I will be holding a Pekiti-Tirsia seminar covering single stick and double stick aspects of the Pekiti-Tirsia International curriculum.

Location:  Renaissance Martial Arts, 34 Elton Street, Rochester, NY.
Date: Saturday, June 6th, 2009
Time: 8am til 5pm with a one-hour lunch break
Cost: $60
Contact: Jack A. Latorre (jlatorre@rochester.rr.com) or Mark Cardona (renmartialarts@gmail.com)

All are welcome regardless of style.  

Please bring two rattan sticks, training dagger, eye protection, comfortable clothing to train in and assorted snacks/drinks for the day. Notebooks are fine but no video, please.

This seminar is also a tune-up for those who wish to attend Tuhon Bill McGrath's summer training camp in August.

Hope to see fellow FMATalk members there.

Regards,

Jack A. Latorre
Mataas Na Guro
Pekiti-Tirsia International


----------



## Jack Latorre (May 26, 2009)

Greetings All--

Just a reminder that the seminar is coming up and there is still some space left for those interested parties.
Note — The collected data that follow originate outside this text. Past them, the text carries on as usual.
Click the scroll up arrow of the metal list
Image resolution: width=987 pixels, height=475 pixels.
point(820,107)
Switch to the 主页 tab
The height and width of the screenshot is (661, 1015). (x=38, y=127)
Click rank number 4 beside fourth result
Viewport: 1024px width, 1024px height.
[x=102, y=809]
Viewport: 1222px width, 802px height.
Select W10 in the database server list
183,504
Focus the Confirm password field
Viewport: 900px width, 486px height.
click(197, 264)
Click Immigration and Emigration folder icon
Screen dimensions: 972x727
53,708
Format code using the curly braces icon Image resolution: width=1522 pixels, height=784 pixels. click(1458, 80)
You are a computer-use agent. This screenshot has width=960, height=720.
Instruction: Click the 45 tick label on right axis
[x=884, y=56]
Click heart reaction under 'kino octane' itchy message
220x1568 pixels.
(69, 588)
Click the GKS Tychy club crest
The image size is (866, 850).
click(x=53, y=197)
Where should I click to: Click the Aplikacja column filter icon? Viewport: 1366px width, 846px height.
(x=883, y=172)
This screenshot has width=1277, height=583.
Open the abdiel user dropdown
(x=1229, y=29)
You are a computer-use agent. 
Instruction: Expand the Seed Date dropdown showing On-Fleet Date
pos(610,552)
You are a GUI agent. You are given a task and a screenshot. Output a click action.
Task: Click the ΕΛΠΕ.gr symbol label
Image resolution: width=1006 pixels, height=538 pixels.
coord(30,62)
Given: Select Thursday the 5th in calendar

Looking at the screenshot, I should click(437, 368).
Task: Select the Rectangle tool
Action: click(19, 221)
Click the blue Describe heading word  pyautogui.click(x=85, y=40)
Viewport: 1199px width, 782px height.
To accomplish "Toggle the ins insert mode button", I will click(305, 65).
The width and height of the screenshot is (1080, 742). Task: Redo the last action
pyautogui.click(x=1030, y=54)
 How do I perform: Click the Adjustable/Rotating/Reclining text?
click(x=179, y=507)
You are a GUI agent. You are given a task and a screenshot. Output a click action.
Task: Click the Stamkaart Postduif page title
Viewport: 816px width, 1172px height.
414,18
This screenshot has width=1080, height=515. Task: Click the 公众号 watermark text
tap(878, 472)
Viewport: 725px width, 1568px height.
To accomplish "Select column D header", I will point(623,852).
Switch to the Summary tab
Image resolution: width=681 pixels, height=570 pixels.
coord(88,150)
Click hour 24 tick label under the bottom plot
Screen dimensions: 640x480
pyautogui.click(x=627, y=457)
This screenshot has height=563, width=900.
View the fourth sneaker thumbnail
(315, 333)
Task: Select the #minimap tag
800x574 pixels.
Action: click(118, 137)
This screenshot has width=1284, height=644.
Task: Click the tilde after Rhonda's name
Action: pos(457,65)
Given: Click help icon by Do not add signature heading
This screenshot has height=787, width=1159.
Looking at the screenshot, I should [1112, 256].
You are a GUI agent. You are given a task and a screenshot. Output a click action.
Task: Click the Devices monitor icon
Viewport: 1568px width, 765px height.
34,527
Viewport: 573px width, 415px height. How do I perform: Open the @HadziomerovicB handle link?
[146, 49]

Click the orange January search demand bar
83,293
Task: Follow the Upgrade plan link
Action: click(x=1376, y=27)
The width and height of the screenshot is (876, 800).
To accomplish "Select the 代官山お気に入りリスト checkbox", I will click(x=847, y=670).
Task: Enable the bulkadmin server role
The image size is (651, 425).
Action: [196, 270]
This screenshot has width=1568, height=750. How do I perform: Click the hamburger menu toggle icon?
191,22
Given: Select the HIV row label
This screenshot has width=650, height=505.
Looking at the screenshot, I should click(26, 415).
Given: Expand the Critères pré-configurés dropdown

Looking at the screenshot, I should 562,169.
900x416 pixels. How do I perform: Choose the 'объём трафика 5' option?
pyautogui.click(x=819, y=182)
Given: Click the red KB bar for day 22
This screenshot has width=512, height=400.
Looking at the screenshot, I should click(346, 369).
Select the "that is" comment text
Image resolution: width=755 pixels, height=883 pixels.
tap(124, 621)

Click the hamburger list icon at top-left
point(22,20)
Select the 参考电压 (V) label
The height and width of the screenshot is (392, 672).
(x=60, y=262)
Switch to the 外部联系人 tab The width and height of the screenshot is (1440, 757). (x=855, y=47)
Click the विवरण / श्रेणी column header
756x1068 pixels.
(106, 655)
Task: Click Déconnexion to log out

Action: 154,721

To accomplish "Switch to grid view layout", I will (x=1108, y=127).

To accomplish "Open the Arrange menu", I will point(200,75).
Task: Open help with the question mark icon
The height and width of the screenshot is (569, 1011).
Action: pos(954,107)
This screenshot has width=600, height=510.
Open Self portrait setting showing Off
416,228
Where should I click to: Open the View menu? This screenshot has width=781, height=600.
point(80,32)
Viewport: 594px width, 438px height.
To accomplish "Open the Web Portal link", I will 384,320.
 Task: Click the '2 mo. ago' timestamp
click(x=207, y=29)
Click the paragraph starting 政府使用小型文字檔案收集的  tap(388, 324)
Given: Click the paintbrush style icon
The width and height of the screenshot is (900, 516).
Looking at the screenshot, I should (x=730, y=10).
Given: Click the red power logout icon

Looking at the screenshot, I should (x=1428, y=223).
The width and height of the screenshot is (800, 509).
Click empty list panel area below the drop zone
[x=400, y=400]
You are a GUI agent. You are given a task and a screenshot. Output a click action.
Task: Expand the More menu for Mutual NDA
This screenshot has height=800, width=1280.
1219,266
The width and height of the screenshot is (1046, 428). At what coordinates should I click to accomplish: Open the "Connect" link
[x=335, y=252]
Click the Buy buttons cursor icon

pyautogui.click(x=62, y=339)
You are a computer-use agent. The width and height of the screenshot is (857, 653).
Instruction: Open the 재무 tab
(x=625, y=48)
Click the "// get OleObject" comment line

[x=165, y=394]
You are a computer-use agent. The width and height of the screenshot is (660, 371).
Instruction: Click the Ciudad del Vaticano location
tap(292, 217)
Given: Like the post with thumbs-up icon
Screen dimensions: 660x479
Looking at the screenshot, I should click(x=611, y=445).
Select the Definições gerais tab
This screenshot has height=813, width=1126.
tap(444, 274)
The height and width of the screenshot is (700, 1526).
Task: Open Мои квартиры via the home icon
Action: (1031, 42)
The focus will be on single stick, with some double stick, but tangents will and do happen. 
	

	
	
		
		

		
			





Please contact me with any questions regarding material, lodging or whatever concerns you.

Best,

Jack A. Latorre
Mataas Na Guro
Pekiti-Tirsia International


----------



## lhommedieu (May 26, 2009)

I was fortunate to have Jack as an instructor during one of Tuhon McGrath's seminars a few years ago.  He's an excellent instructor and his material is practical, provocative, and very well organized.  Jack really makes you think about what you're doing and why you're doing it.  I think that any martial artist in the area that could make the seminar should definitely try to make it.  

Best,

Steve


----------



## Rich Parsons (Jun 1, 2009)

lhommedieu said:


> I was fortunate to have Jack as an instructor during one of Tuhon McGrath's seminars a few years ago. He's an excellent instructor and his material is practical, provocative, and very well organized. Jack really makes you think about what you're doing and why you're doing it. I think that any martial artist in the area that could make the seminar should definitely try to make it.
> 
> Best,
> 
> Steve


 
I saw Jack at one of Tim Hartman's events, and I also liked what Jack was showing and teaching. 

If you get the chance, check him out. I enjoyed it.


----------